Set like an uncut diamond in the West Indies, this volcanic isle covered in tropical rainforest offers a rich experience untouched by most visitors who continue to seek the already-discovered shininess of the more popular and crowded tropical vacation spots surrounded by the Caribbean Sea and the Atlantic Ocean.
The smaller of the two-island federation of St. Kitts and Nevis, separated by a two-mile ferry ride, the English-speaking Nevis (pronounced NEE-vis) encompasses 36 square miles and has 11,000 permanent residents.
The indigenous Caribs named it “Oualie” (“Land of Beautiful Waters”) and the Arawaks called Nevis “Dulcina” (“Sweet Island”). Its fertile soil, coupled with the importation of slaves, enabled the nation to become a leading sugar producer in the region. Nevis came to be known as “Queen of the Caribbees.”
In the early 1900s, the sugar industry waned when America and Europe began to produce their own sugar. In 1958 the last of the sugar mills ceased to operate. In recent years they have been converted to plantation inns catering to tourists.
My journey began with a drive from the airport to the Montpelier Plantation Inn on the opposite side of the island in the van of the locally notable driver T.C. Claxton, a skinny Brit with short red hair who knows everyone in town and plenty of people out of town.

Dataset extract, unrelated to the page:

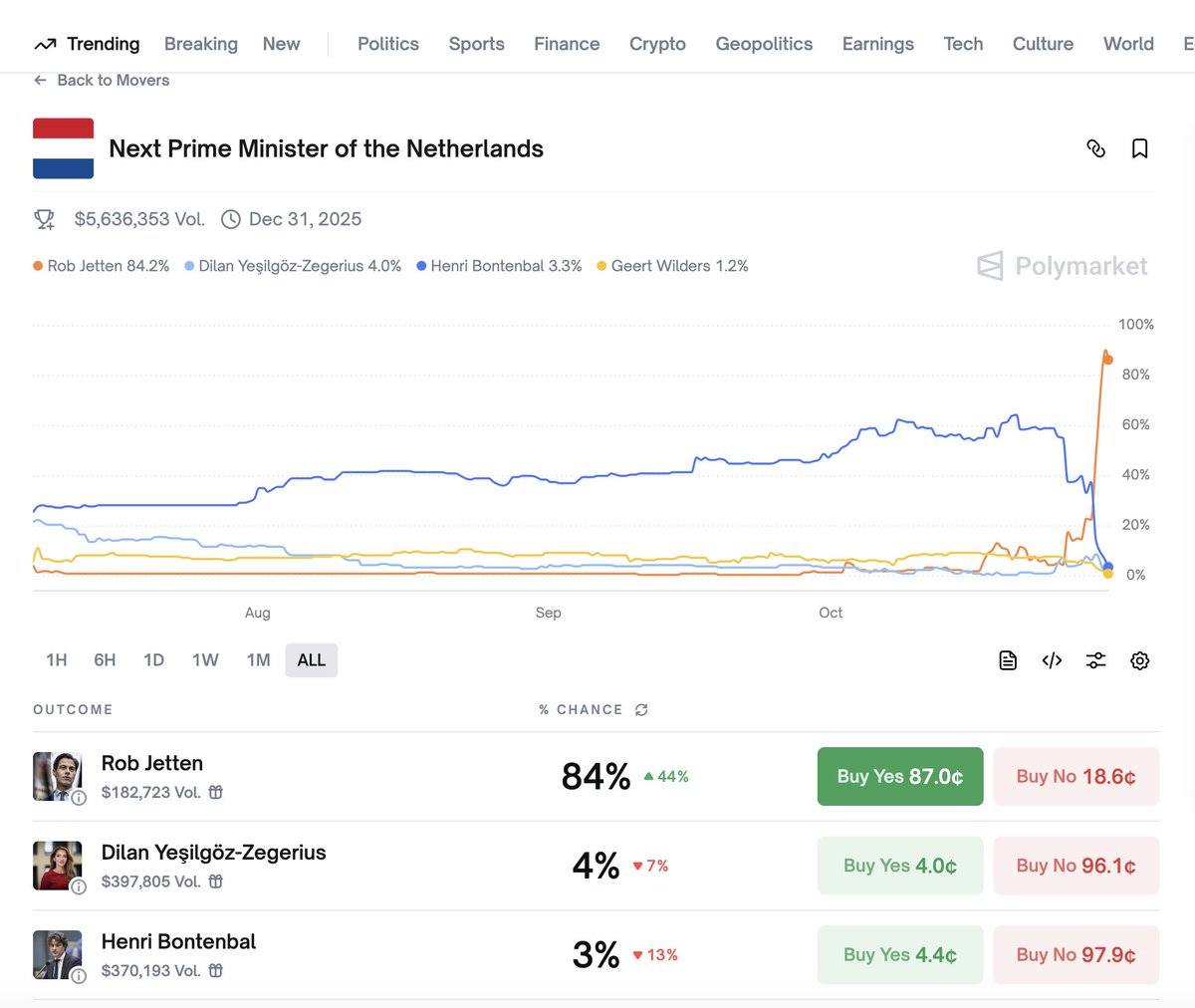Switch to the Breaking tab
The height and width of the screenshot is (1008, 1195).
(x=201, y=44)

Refusing to reveal her real name, the know-them-all will only say it stands for “tough cookie.”
When T.C. dropped me off at the sprawling former sugar plantation, which has won a Condé Nast reader’s poll as the Caribbean’s top resort, a friendly employee guided me to my suite, stopping by the pool along the way to hand me a rum punch. When I joined my companions for drinks and dinner, I happily learned that we were on a quest to find the best rum punch on the island.
Lunch the next day was at the Hermitage Plantation Inn, and a barramundi (a local fish) with plantains and rice, with a rum punch. My friends ordered punches as well, Kym, originally from the South American/Caribbean country of Guyana, now living in Atlanta, Leesa from Winnipeg, Canada and Margie from Miami. Sitting on a patio overlooking a grove of mango trees, we wondered about the green monkeys we had heard about. We hadn’t seen any but were assured they are everywhere and sure enough, not long after we did see one scampering by.
For dinner, we attended what was billed as a fish fry BBQ at the Nisbet Plantation Beach Club, an elegant affair that began with a rich pumpkin soup and included an extravaganza of grilled fish, shrimp and steak. Here we met the charismatic food and beverage manager Patterson Fleming, aka the Prince of Ties. The dapper dresser told us that guests constantly gift him fancy cravats. His collection exceeds 7,000.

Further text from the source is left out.